• _ACTIVITY_:
Each record beneath this sentence is to be transcribed exactly as it reads.

• _MATERIAL PROVIDED_:
'''

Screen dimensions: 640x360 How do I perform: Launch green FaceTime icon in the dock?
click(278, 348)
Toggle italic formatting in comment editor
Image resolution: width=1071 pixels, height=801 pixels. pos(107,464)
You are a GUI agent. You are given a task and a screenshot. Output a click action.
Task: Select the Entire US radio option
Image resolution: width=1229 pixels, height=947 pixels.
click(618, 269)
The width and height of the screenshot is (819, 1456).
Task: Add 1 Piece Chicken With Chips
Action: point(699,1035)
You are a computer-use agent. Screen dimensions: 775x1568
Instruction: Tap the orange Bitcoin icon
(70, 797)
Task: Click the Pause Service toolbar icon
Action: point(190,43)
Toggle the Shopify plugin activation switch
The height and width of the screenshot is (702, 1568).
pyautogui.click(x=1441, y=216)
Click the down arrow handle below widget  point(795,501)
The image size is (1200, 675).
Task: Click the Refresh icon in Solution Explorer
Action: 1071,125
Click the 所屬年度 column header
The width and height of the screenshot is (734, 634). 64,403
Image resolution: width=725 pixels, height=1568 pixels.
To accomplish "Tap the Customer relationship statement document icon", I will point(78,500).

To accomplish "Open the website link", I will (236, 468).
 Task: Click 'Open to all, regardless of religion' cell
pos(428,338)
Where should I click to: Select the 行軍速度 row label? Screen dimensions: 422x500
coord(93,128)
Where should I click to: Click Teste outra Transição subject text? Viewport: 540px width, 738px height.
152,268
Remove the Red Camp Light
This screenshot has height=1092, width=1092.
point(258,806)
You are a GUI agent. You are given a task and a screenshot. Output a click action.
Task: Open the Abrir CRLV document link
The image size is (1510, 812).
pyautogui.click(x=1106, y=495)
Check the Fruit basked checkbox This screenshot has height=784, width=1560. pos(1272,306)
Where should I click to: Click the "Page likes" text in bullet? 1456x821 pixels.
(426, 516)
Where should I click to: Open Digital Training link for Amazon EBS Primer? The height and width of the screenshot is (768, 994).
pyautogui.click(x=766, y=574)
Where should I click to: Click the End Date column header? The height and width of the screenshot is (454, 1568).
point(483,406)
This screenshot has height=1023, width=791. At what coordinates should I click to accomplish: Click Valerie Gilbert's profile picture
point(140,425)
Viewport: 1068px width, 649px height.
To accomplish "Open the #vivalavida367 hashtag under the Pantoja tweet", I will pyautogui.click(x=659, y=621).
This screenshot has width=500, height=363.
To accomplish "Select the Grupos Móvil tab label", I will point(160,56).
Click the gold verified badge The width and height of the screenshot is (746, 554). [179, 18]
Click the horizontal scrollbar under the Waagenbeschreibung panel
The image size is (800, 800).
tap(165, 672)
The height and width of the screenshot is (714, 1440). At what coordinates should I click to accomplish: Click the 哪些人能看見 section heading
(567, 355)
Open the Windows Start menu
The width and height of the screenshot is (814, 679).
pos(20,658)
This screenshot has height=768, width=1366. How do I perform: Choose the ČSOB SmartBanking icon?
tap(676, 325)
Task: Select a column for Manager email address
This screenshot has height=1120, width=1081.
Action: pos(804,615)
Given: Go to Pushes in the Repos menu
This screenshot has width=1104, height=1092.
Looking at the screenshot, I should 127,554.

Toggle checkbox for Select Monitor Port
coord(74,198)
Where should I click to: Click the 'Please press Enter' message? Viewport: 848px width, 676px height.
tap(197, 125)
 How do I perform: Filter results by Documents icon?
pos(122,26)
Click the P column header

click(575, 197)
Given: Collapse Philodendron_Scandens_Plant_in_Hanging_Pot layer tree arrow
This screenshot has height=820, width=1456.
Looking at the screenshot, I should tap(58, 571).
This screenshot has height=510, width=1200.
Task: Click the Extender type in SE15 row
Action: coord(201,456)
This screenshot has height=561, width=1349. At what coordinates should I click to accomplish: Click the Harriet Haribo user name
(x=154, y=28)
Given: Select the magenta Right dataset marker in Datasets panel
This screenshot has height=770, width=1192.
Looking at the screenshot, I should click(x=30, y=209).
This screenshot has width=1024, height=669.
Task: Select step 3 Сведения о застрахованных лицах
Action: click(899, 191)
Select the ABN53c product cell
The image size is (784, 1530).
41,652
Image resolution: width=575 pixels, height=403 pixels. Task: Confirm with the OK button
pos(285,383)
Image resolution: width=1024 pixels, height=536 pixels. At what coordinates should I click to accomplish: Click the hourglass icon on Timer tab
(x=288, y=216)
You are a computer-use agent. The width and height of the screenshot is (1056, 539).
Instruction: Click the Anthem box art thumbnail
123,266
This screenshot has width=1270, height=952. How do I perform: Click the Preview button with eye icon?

'''

• _EXERCISE SOLUTION_:
Screen dimensions: 640x360 How do I perform: Launch green FaceTime icon in the dock?
click(278, 348)
Toggle italic formatting in comment editor
Image resolution: width=1071 pixels, height=801 pixels. pos(107,464)
You are a GUI agent. You are given a task and a screenshot. Output a click action.
Task: Select the Entire US radio option
Image resolution: width=1229 pixels, height=947 pixels.
click(618, 269)
The width and height of the screenshot is (819, 1456).
Task: Add 1 Piece Chicken With Chips
Action: point(699,1035)
You are a computer-use agent. Screen dimensions: 775x1568
Instruction: Tap the orange Bitcoin icon
(70, 797)
Task: Click the Pause Service toolbar icon
Action: point(190,43)
Toggle the Shopify plugin activation switch
The height and width of the screenshot is (702, 1568).
pyautogui.click(x=1441, y=216)
Click the down arrow handle below widget  point(795,501)
The image size is (1200, 675).
Task: Click the Refresh icon in Solution Explorer
Action: 1071,125
Click the 所屬年度 column header
The width and height of the screenshot is (734, 634). 64,403
Image resolution: width=725 pixels, height=1568 pixels.
To accomplish "Tap the Customer relationship statement document icon", I will point(78,500).

To accomplish "Open the website link", I will (236, 468).
 Task: Click 'Open to all, regardless of religion' cell
pos(428,338)
Where should I click to: Select the 行軍速度 row label? Screen dimensions: 422x500
coord(93,128)
Where should I click to: Click Teste outra Transição subject text? Viewport: 540px width, 738px height.
152,268
Remove the Red Camp Light
This screenshot has height=1092, width=1092.
point(258,806)
You are a GUI agent. You are given a task and a screenshot. Output a click action.
Task: Open the Abrir CRLV document link
The image size is (1510, 812).
pyautogui.click(x=1106, y=495)
Check the Fruit basked checkbox This screenshot has height=784, width=1560. pos(1272,306)
Where should I click to: Click the "Page likes" text in bullet? 1456x821 pixels.
(426, 516)
Where should I click to: Open Digital Training link for Amazon EBS Primer? The height and width of the screenshot is (768, 994).
pyautogui.click(x=766, y=574)
Where should I click to: Click the End Date column header? The height and width of the screenshot is (454, 1568).
point(483,406)
This screenshot has height=1023, width=791. At what coordinates should I click to accomplish: Click Valerie Gilbert's profile picture
point(140,425)
Viewport: 1068px width, 649px height.
To accomplish "Open the #vivalavida367 hashtag under the Pantoja tweet", I will pyautogui.click(x=659, y=621).
This screenshot has width=500, height=363.
To accomplish "Select the Grupos Móvil tab label", I will point(160,56).
Click the gold verified badge The width and height of the screenshot is (746, 554). [179, 18]
Click the horizontal scrollbar under the Waagenbeschreibung panel
The image size is (800, 800).
tap(165, 672)
The height and width of the screenshot is (714, 1440). At what coordinates should I click to accomplish: Click the 哪些人能看見 section heading
(567, 355)
Open the Windows Start menu
The width and height of the screenshot is (814, 679).
pos(20,658)
This screenshot has height=768, width=1366. How do I perform: Choose the ČSOB SmartBanking icon?
tap(676, 325)
Task: Select a column for Manager email address
This screenshot has height=1120, width=1081.
Action: pos(804,615)
Given: Go to Pushes in the Repos menu
This screenshot has width=1104, height=1092.
Looking at the screenshot, I should 127,554.

Toggle checkbox for Select Monitor Port
coord(74,198)
Where should I click to: Click the 'Please press Enter' message? Viewport: 848px width, 676px height.
tap(197, 125)
 How do I perform: Filter results by Documents icon?
pos(122,26)
Click the P column header

click(575, 197)
Given: Collapse Philodendron_Scandens_Plant_in_Hanging_Pot layer tree arrow
This screenshot has height=820, width=1456.
Looking at the screenshot, I should tap(58, 571).
This screenshot has height=510, width=1200.
Task: Click the Extender type in SE15 row
Action: coord(201,456)
This screenshot has height=561, width=1349. At what coordinates should I click to accomplish: Click the Harriet Haribo user name
(x=154, y=28)
Given: Select the magenta Right dataset marker in Datasets panel
This screenshot has height=770, width=1192.
Looking at the screenshot, I should click(x=30, y=209).
This screenshot has width=1024, height=669.
Task: Select step 3 Сведения о застрахованных лицах
Action: click(899, 191)
Select the ABN53c product cell
The image size is (784, 1530).
41,652
Image resolution: width=575 pixels, height=403 pixels. Task: Confirm with the OK button
pos(285,383)
Image resolution: width=1024 pixels, height=536 pixels. At what coordinates should I click to accomplish: Click the hourglass icon on Timer tab
(x=288, y=216)
You are a computer-use agent. The width and height of the screenshot is (1056, 539).
Instruction: Click the Anthem box art thumbnail
123,266
This screenshot has width=1270, height=952. How do I perform: Click the Preview button with eye icon?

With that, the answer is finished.